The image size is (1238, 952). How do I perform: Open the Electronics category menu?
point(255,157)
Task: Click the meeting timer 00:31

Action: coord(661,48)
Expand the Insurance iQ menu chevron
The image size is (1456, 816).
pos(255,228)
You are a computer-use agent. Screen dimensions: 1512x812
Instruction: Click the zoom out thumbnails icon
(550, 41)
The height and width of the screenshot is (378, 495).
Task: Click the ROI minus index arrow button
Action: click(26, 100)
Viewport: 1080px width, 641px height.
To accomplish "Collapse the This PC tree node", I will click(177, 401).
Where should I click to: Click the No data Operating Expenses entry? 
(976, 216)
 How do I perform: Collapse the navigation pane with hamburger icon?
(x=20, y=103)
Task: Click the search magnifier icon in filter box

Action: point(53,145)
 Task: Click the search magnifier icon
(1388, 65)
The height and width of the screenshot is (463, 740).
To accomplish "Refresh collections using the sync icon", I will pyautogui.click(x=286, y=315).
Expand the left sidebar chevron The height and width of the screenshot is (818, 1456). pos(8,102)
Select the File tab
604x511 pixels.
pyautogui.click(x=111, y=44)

- Goal -
Write out every line in the entries above, character for character.

- Correct response -
The image size is (1238, 952). How do I perform: Open the Electronics category menu?
point(255,157)
Task: Click the meeting timer 00:31

Action: coord(661,48)
Expand the Insurance iQ menu chevron
The image size is (1456, 816).
pos(255,228)
You are a computer-use agent. Screen dimensions: 1512x812
Instruction: Click the zoom out thumbnails icon
(550, 41)
The height and width of the screenshot is (378, 495).
Task: Click the ROI minus index arrow button
Action: click(26, 100)
Viewport: 1080px width, 641px height.
To accomplish "Collapse the This PC tree node", I will click(177, 401).
Where should I click to: Click the No data Operating Expenses entry? 
(976, 216)
 How do I perform: Collapse the navigation pane with hamburger icon?
(x=20, y=103)
Task: Click the search magnifier icon in filter box

Action: point(53,145)
 Task: Click the search magnifier icon
(1388, 65)
The height and width of the screenshot is (463, 740).
To accomplish "Refresh collections using the sync icon", I will pyautogui.click(x=286, y=315).
Expand the left sidebar chevron The height and width of the screenshot is (818, 1456). pos(8,102)
Select the File tab
604x511 pixels.
pyautogui.click(x=111, y=44)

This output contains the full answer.